A neo-noir patchwork that dissolves to reveal a great study on obsession
10 April 2010
There's a private detective who keeps an old b/w photo with him. It shows a class of little girls and one of them is his daughter but he doesn't know which one so they're all his daughter. There's a mysterious girl, beautiful and a little sad, she goes around changing names and wigs and killing rich men (but not for their money, the money only the means by which she can sustain herself until she can kill again) and she tells outrageous made-up stories about a father she probably never met. The movie sets itself up as something potentially quirky, a noir patchwork where the dialogue is witty, a corpse is dumped in a lake, and the private dick tails the mysterious woman from murder to murder.

It's around that point when the movie must decide the course, when the crime mystery begins to dissolve into something irrelevant because the private dick is not trying to catch her any more, in fact he starts erasing her traces and lying to his boss, and he calls her "Marie", the name of his long lost daughter, so that we're not asking whys anymore but rather staring obsession straight in the eye. This newfound surrogate daughter becomes a compulsion but it only starts there. It gets confusing, almost surreal like characters can foresee things, but it's an interesting confusion for me because the latenight atmosphere is right and something intuitive is suggested between the two protagonists. It's like we're in the cavelike gloom of a hotel staircase and the plot is used like an oil lamp that serves to increase that gloom and mystery for us and we can't tell at once what is going on on the top floor until we're halfway up there.

At one point there's a TV showing FW Murnau's The Last Laugh and the girl begins fashioning another madeup tale about her father, tailored this time after Emil Janning's hotel porter character in Murnau's movie, the tale is outrageous and weepy like bad melodrama but it's the telling that makes it poignant, like the magnitude of the lie suggests the depth of what is broken.
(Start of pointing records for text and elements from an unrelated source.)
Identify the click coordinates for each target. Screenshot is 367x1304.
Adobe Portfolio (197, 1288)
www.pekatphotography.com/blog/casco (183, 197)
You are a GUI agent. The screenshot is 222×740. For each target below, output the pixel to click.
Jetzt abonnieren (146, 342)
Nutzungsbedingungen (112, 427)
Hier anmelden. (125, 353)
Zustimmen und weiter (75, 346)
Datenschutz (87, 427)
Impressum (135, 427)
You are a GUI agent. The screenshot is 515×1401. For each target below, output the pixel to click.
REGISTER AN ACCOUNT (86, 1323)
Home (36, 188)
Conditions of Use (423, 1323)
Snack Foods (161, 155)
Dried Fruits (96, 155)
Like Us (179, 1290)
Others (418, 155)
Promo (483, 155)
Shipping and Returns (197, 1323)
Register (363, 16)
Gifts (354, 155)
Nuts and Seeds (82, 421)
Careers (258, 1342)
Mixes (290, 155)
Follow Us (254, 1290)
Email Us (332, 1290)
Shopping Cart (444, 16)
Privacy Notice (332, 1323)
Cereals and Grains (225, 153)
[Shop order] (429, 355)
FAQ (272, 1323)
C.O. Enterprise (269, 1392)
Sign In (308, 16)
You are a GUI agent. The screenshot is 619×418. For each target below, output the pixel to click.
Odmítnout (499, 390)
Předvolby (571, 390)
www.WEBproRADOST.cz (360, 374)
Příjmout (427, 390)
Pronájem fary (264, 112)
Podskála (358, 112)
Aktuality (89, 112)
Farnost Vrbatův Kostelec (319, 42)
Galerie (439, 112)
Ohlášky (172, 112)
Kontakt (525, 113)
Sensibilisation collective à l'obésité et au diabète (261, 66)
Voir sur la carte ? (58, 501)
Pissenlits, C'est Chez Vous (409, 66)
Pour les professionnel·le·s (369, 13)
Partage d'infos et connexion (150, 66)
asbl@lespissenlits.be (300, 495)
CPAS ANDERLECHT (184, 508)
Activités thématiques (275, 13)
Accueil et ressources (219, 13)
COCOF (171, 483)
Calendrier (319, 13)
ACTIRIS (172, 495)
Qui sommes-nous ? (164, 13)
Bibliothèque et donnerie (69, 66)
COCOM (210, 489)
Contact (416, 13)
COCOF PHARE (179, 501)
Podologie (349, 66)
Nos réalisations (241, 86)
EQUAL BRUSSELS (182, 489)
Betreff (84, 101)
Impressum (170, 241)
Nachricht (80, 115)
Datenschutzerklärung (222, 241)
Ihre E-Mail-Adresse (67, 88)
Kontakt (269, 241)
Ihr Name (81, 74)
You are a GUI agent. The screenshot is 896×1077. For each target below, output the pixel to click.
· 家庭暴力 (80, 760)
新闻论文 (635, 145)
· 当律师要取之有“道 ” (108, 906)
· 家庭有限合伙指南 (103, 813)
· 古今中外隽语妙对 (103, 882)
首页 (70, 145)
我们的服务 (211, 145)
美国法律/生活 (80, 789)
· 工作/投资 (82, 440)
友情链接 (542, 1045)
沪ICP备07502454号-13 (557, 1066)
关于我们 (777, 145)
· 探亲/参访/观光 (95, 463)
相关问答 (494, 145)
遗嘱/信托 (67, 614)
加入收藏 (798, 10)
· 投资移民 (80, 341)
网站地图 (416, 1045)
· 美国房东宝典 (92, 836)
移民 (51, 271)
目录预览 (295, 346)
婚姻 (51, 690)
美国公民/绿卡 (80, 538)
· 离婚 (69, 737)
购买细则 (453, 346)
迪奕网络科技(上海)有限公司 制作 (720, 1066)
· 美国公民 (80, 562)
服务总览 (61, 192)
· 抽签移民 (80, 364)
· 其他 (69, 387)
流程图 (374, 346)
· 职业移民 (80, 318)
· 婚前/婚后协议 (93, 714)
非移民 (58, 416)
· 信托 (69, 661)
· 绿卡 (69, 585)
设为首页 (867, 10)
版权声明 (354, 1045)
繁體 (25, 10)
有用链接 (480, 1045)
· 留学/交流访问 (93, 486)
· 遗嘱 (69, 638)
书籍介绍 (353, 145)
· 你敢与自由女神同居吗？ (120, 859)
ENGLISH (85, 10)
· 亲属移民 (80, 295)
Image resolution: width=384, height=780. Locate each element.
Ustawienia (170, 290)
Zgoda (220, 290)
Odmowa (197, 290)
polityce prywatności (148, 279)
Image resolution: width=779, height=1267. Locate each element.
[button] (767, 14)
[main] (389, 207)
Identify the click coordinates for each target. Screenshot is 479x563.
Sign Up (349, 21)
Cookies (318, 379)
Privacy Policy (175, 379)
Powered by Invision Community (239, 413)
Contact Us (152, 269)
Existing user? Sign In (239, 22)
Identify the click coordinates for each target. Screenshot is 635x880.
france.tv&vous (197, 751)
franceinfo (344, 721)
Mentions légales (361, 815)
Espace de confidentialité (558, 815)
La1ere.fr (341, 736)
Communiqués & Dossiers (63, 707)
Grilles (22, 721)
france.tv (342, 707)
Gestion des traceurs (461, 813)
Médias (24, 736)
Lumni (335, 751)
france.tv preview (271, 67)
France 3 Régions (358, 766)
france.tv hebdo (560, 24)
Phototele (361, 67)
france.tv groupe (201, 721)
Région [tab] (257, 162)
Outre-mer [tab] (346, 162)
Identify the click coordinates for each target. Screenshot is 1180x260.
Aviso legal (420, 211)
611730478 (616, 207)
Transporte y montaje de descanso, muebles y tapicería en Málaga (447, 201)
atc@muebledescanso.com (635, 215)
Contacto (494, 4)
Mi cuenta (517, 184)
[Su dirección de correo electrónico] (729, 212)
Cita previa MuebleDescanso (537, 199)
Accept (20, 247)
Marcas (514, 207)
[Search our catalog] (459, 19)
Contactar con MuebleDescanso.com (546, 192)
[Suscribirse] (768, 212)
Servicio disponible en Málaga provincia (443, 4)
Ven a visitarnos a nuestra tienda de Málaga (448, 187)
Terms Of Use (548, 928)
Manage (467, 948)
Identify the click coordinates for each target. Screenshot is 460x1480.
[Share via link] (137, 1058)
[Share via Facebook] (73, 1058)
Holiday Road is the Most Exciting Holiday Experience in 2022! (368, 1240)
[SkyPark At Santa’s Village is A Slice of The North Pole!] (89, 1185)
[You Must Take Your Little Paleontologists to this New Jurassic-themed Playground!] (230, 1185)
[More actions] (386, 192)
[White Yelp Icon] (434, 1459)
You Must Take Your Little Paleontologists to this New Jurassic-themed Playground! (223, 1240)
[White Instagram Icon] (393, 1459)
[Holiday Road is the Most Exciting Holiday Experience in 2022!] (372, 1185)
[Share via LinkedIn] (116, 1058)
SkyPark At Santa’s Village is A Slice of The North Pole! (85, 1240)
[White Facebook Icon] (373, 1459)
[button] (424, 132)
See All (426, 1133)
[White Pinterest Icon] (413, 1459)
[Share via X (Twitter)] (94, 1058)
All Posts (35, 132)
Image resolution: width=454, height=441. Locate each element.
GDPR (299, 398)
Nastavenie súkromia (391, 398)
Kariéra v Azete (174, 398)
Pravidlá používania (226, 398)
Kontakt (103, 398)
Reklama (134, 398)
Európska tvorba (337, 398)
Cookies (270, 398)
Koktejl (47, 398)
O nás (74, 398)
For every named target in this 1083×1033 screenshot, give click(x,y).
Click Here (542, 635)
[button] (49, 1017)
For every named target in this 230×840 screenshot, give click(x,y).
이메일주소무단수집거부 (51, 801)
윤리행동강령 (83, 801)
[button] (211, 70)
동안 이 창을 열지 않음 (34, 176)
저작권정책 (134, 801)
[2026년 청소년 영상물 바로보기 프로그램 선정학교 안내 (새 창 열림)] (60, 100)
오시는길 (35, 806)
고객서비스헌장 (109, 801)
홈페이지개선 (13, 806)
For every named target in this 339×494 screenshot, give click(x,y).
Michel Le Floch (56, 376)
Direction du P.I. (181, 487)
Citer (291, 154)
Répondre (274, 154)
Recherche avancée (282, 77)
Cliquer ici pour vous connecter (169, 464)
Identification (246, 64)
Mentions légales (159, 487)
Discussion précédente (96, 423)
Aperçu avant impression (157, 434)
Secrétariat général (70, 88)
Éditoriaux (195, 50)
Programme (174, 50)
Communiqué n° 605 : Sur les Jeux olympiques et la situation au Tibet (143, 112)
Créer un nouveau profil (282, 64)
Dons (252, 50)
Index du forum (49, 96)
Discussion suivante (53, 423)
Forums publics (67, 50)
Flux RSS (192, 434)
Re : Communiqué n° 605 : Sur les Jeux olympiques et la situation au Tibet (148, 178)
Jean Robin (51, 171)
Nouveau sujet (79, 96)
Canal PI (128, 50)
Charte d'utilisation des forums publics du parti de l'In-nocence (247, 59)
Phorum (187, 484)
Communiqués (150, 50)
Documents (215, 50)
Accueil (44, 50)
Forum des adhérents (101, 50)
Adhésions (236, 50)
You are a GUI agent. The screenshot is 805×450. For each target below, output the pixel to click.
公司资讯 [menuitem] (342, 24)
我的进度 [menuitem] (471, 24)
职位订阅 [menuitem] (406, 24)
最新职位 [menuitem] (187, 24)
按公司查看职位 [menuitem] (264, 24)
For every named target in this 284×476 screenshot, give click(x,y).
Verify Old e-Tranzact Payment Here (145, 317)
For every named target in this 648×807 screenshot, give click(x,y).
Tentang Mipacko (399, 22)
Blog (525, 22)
Michel Serrault's private detective is one of the most fascinating movie characters of the 80's, he's methodical in his work but also a little detached from everything around him like Elliot Gould's Phillip Marlow in The Long Goodbye, and the only thing that keeps him going is the pursuit of obsession. Right down to the amazingly sad ending, Mortelle Randonnee is a forgotten gem, a little flawed around the edges and the details sometimes go out of focus like we're in a car and the view from the window is blurred but we stop at places and bizarre things happen there (often at gunpoint) and then we're on the move again, and it's that neon- lit blur of something sad and desperate that makes it fascinating.